In her latter years, she turned to poetry, laboriously keying in each letter of each word by eye movements.
Squeezing each word out with gargantuan intensity
Like an ancient chiseling words in Aramaic
I will be heard!
Make no mistake.
It will take more than ALS to shut me up.
“ I DIDN’T KNOW: One of her last poems was published in 2017.
It’s May 25, my birthday!
My family surprised me by taking me to
the running trail around the lake in Pocantico Hills.
The afternoon sun is glancing off the lake
like a ring of fire. I never knew I loved lakes,
so placid and calm like a Buddhist master.
Whether small, like this one or large as Lake Sunapee,
providing shelter for fuzzy goslings and their parents.
I swam with my father out in Lake Sunapee floating
on our backs as he sung “I’m forever blowing bubbles.”
I didn’t know how much I loved hills, running up them,
me at the end of the pack, we could see the distant town
from the highest cliff, or the glorious rush of adrenaline
cross country skiing downhill.
I didn’t know that I loved snow, sliding down
College Hill on trays purloined from the cafeteria,
the full moon creating diamonds of each snowflake.
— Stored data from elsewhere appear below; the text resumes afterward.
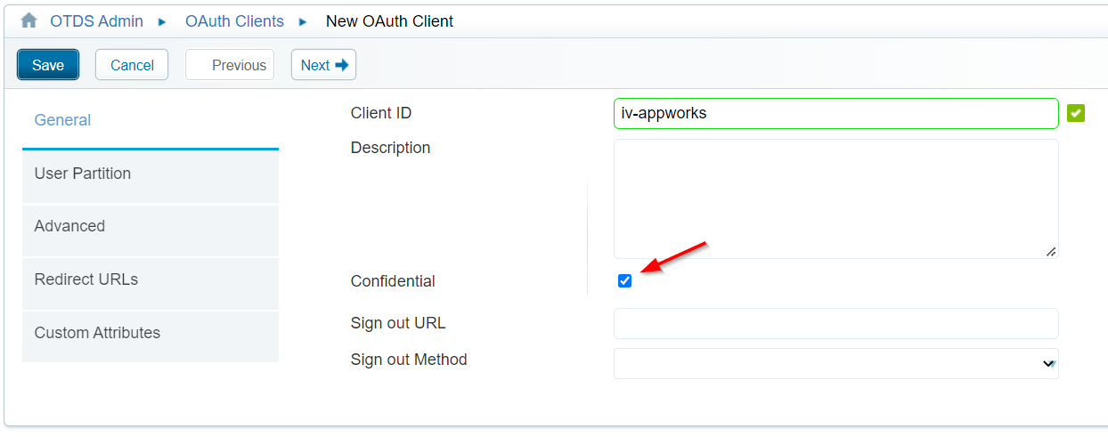Navigate to OTDS Admin breadcrumb link
This screenshot has width=1108, height=437.
click(x=95, y=21)
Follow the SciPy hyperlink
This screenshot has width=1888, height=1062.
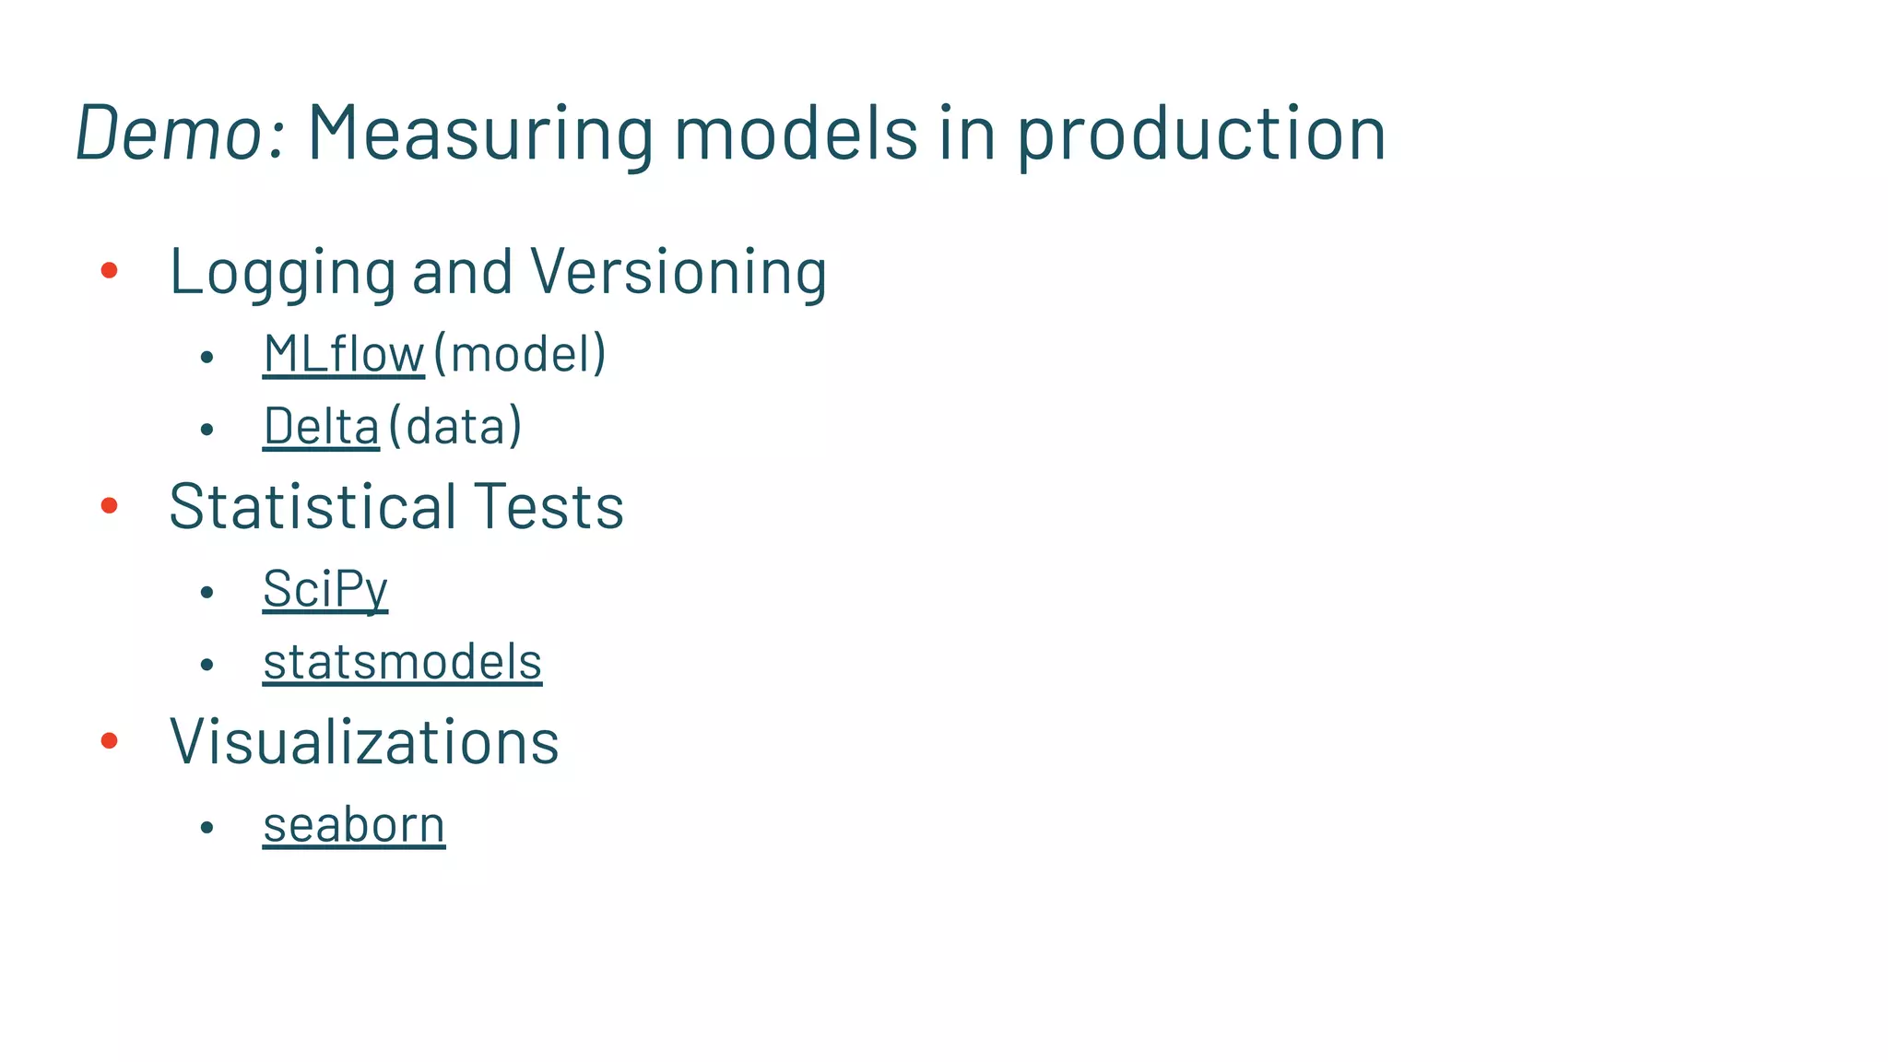(x=325, y=589)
Hard to believe each snowflake is unique.
I never knew I loved leaves, crunching brown
beneath my feet like tiny drums, or discarded beer cans.
I don’t like comparing leaves to beer cans.
Or green above me forming a glorious canopy.
I didn’t know how much I loved shadows, long at sunset,
tiny at noon, the length of the shadow proportional
to the cotangent of the sun’s elevation angle from the horizon.
I have a picture of my pregnant daughter’s shadow
tilting towards the shadow of her husband.
I never knew how much I liked meadows, the running trail
bisecting fields of yellow and purple wildflowers.
I sometimes picked a yellow to put in curly red hair.
I didn’t know how I liked fog, smudging edges of
buildings like a Monet painting, making oncoming
headlights into soft glow. I don’t miss driving in fog.
I never knew how many things I loved until I
was in my wheelchair on the trail where I used to run.